TO BE DONE:
Please list every line in the records below that contains the word "height", copying each one in full.

DATA ROWS:
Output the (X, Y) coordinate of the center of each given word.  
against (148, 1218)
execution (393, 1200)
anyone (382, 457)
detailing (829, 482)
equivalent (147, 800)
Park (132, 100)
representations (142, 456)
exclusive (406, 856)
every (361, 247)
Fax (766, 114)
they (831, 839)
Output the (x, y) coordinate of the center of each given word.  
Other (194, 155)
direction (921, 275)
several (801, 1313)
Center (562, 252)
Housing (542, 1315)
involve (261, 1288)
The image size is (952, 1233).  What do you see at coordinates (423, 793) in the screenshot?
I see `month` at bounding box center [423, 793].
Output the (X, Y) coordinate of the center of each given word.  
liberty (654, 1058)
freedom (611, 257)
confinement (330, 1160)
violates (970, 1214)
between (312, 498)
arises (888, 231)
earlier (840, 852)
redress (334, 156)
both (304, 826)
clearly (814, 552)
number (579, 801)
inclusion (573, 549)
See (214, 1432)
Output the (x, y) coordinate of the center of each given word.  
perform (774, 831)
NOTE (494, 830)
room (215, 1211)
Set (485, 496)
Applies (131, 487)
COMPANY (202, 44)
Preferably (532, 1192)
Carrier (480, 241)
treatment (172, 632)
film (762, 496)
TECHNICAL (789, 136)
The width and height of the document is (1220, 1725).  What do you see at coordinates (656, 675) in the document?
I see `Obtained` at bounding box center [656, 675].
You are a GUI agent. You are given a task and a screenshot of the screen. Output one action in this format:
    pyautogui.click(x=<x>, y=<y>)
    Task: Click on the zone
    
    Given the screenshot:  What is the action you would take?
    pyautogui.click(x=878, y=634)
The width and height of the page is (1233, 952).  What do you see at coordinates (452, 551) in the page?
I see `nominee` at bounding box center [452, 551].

TASK RESPONSE:
The width and height of the document is (1220, 1725).  What do you see at coordinates (656, 675) in the document?
The width and height of the page is (1233, 952).  What do you see at coordinates (452, 551) in the page?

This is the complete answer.